Montag, 21. Dezember 2009

Changing results with IIF hints

Recently we saw some strange effects with calculations using a conditional IIF-logic: the calculation should show the difference between two measures if the first measure is greater than 0:
IIF([Measures].[FirstMeasure]=0,NULL,
        ([Measures].[FirstMeasure]-[Measures].[SecondMeasure])
A query using the calculation returned the expected results for the [All]-node of a given hierarchy but wrong results for other levels. Since the given measures are involved in some scoped assignments we assumed an error in our logic, and were quite suprised when we discovered that a CASE-block returned the correct results:
CASE [Measures].[FirstMeasure] 
         WHEN 0 THEN NULL
         ELSE [Measures].[FirstMeasure]-[Measures].[SecondMeasure]
    END
Further research showed that IIF also brought the correct results when we used the eager hint in the calculation. The hint is a new feature in SSAS 2008 and documented here. The SQLCAT team explains the hint in the blog IIF Function Query Hints in SQL Server Analysis Services 2008:
the IIF mdx function is a commonly used expression that can be very costly to evaluate. It takes 3 arguments:

iif(< condition >, < then branch >, < else branch >)

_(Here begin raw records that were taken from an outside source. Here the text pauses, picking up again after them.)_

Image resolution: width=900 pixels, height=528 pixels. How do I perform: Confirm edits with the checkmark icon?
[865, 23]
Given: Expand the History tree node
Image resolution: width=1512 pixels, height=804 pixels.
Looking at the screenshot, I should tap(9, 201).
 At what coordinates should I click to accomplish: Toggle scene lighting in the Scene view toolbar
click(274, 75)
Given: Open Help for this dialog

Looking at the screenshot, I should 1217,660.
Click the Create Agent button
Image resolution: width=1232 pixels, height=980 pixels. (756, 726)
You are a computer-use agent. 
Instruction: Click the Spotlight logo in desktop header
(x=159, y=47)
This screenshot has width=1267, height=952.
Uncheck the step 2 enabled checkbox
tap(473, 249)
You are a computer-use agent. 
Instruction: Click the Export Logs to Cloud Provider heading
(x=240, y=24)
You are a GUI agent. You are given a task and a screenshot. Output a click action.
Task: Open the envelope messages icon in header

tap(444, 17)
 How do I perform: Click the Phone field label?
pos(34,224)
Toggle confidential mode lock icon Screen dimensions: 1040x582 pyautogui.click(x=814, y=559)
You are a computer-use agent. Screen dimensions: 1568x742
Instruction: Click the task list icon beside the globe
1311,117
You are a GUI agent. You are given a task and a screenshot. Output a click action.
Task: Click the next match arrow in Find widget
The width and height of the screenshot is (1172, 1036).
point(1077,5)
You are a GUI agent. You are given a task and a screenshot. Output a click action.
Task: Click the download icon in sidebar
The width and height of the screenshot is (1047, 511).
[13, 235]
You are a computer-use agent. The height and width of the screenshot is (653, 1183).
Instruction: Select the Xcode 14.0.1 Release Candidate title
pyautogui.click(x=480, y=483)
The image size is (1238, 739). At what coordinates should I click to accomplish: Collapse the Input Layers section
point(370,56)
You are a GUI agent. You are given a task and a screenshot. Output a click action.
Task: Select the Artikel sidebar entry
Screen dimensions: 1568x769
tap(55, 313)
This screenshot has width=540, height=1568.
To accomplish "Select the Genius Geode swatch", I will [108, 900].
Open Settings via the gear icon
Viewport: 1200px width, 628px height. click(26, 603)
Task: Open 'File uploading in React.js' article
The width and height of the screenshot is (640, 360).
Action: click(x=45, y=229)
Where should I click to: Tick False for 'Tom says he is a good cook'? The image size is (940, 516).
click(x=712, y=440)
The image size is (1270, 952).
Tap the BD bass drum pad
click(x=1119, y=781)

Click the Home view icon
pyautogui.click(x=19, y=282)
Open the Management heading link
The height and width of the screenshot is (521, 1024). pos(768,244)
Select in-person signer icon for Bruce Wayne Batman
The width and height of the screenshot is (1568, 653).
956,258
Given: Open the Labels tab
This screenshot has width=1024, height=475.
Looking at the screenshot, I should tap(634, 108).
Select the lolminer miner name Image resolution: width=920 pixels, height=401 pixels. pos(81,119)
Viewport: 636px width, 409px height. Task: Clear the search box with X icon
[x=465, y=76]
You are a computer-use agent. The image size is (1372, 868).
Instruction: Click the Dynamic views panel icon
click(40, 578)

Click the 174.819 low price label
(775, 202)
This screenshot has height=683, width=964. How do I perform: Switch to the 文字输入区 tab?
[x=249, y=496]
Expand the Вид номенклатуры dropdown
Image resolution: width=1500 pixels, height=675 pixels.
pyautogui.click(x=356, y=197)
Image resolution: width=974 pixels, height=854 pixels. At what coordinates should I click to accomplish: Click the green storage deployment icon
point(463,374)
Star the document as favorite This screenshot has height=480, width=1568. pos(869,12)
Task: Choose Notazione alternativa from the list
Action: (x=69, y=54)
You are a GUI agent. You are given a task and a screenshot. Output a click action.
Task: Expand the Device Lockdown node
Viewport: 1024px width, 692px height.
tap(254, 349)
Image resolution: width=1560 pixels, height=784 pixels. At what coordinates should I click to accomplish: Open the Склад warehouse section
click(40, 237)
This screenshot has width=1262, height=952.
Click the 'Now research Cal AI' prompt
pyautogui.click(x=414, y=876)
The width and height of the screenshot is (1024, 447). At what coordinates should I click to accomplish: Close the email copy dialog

Where the condition evaluates to true, the value from the “then branch” is used otherwise the “else branch” expression is used.

Note the term “used” – one or both branches may be evaluated even if its value is not used. It may be cheaper for the engine to evaluate the expression over the entire space and use it when needed (termed an eager plan) rather than chop up the space into a potentially enormous number of fragments and evaluate only where needed (a strict plan).

Apparently the different execution pathes can bring different results - and that is something I would not expect...

Freitag, 18. Dezember 2009

Subtotals for Named Sets

Although still in its infancy, named sets could really help you to satisfy your numerous customers ad-hoc aggregation requirements ...

... if they only would show sub-totals in excel and if you only could mount non-disjunct instances of those beasts one after the other.

Here is a tip that makes use of the implicit property of named sets to represent intersections when confronted with members of different levels from a common hierarchy.

In its extreme application, adding the [All] member to a set will deliver you a sub-total that is at the same time correctly named "Gesamtergebnis" or "Total" when displayed in excel.

Do not call a dimension attribute "DESCRIPTION"!

At least the Office Web Components (OWC) browser integrated into BI Development Studio and Management Studio will not show the values as a member property when the attribute (Name, not key nor translation) is called "DESCRIPTION".

Donnerstag, 17. Dezember 2009

Federating a Secondary SQL Server Data Source into a Primary-Oracle Data View

It is a common, though tricky, thing to host some, but not all of your analytical data that is to be fed into the cubeware of your trust in the nearby, type-consistent and easy-to-maintain SQL Server instance.

This methodology has also the nice side-effect that it will not give the .. say Oracle-minded ... datawarehouse people much to reason about such they will not get distracted from their ... um ... daily slee.., ah, work was the political correct term.

The idea will however bite you the first time you notice that you cannot mix dimensions and facts between two seperate Oracle/SQL Server data views. So you will read diverse blog entries trying to mix the two data sources within a single view.

Oracle will be your primary data source. "Add table" in the view allows you weel to choose a registered SQL Server as a secondary data source, but the table chooser stays empty!

If you read above-mentioned thread to its end, there will be the definitive hint, which is "Add Named Query" and .... here you are ... nearly.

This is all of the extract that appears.